#### WHAT IS REQUIRED:
Copy out each line of the material in which the word "Identify" appears.

#### STORED DATA:
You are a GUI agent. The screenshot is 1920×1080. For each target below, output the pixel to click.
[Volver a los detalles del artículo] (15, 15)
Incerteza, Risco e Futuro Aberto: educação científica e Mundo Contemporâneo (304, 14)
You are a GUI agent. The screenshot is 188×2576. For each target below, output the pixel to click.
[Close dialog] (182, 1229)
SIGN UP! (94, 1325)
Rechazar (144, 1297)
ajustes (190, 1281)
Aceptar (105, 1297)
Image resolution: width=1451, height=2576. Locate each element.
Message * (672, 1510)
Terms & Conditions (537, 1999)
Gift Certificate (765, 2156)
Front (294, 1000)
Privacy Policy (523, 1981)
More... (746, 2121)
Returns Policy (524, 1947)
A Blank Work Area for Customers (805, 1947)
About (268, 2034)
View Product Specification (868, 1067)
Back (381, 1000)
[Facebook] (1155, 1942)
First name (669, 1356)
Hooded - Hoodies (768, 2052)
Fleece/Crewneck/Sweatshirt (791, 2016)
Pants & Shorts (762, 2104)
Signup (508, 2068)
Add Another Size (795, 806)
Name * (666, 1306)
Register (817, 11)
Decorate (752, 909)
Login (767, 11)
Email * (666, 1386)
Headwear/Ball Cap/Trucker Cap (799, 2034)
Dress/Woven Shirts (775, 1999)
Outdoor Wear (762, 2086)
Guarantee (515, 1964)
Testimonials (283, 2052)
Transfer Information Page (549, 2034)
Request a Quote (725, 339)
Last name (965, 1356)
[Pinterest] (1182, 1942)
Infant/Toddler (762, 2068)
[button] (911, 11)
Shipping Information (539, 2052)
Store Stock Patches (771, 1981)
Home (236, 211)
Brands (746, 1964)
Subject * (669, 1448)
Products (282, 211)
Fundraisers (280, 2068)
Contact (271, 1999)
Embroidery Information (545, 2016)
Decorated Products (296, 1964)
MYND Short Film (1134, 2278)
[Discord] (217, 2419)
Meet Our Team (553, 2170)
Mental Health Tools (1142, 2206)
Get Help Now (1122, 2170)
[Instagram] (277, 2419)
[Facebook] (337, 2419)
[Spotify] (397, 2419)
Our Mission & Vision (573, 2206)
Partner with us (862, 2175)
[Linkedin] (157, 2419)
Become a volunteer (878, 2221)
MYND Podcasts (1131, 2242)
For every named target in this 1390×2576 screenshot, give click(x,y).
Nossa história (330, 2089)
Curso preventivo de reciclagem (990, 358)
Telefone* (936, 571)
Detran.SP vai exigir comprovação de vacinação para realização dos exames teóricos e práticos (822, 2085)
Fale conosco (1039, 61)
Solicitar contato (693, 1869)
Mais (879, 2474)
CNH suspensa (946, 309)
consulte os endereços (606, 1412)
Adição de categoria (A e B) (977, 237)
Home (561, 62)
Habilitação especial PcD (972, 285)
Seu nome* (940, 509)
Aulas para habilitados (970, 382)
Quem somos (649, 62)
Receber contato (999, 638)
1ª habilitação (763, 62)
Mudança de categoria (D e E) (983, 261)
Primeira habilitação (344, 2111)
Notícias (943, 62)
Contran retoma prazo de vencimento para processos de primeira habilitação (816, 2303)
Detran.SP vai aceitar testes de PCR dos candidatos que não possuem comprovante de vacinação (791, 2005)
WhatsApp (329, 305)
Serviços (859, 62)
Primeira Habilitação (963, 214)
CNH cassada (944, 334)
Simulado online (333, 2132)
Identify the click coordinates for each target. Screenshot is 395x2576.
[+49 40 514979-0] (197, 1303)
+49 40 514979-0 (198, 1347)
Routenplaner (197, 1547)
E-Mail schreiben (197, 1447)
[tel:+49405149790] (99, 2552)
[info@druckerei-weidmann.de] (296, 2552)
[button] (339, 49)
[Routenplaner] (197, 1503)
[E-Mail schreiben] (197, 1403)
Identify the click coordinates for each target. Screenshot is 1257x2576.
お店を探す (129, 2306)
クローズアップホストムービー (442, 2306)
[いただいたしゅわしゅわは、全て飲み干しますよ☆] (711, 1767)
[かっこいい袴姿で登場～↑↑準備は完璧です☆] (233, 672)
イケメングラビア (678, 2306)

#### RESPONSE AREA:
Identify the click coordinates for each target. Screenshot is 395x2576.
Identify the click coordinates for each target. Screenshot is 1257x2576.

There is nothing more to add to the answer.